Les députés pro-Pékin ont fait valoir au contraire que ce projet représentait une avancée, que le rejeter priverait les Hongkongais de l'occasion de voter et serait un facteur de déstabilisation supplémentaire.

«Si ce projet fait l'objet d'un véto aujourd'hui, alors que se passera-t-il ensuite? Y aura-t-il un nouveau Occupy?», a demandé Elizabeth Quat, membre de l'Alliance démocratique pour l'avancement de Hong Kong, un mouvement pro-Pékin.

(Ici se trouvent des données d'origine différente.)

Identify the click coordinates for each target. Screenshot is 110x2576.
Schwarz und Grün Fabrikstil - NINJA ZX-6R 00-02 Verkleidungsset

Elle faisait référence à l'occupation par le mouvement prodémocratie à l'automne de quartiers entiers de la ville réputée être un haut lieu de la finance internationale. «Où y aura-t-il d'autres bombes, d'autres armes destinées à concocter une révolte sanglante?».

Les mesures de sécurité ont été renforcées autour du Legco, situé au coeur du quartier financier et administratif de la ville, après l'annonce de la mise en échec d'un complot présumé.

Dix personnes ont été arrêtées lundi par la police et six d'entre elles ont été inculpées de conspiration en vue de la fabrication d'explosifs, dont cinq ont été placées en détention provisoire par la justice.

La police a dit que l'une d'elles revendiquait son appartenance à un «groupe radical local», identifié par la presse comme étant le Parti national indépendant (PNI), né en janvier dans la mouvance dite «localiste» qui veut prendre ses distances avec Pékin.

Ces arrestations suscitent méfiance et perplexité au sein du camp prodémocratie qui craint un coup monté pour discréditer son combat et favoriser le revirement de ses membres les plus modérés.

D'après le quotidien South China Morning Post, les suspects ont accusé les policiers de les avoir passés à tabac ou menacés, lors de leur comparution devant la justice mercredi.

En amont du débat parlementaire, le camp prodémocratie a remobilisé ses troupes pour organiser des rassemblements quotidiens à l'approche du vote, avec des succès divers.

Environ 300 manifestants étaient rassemblés devant le Parlement jeudi, dont une large majorité de militants pro-Pékin proclamant leur «soutien à Hong Kong pour qu'il adopte la réforme».

Dans le camp adverse, certains exprimaient leurs craintes que les députés prodémocratie ne tournent casaque et ne permettent malgré tout l'adoption du texte. «Je suis vraiment inquiet que certains députés prodémocratie ne changent leur fusil d'épaule», disait ainsi Terry Chik, un ouvrier du bâtiment de 44 ans.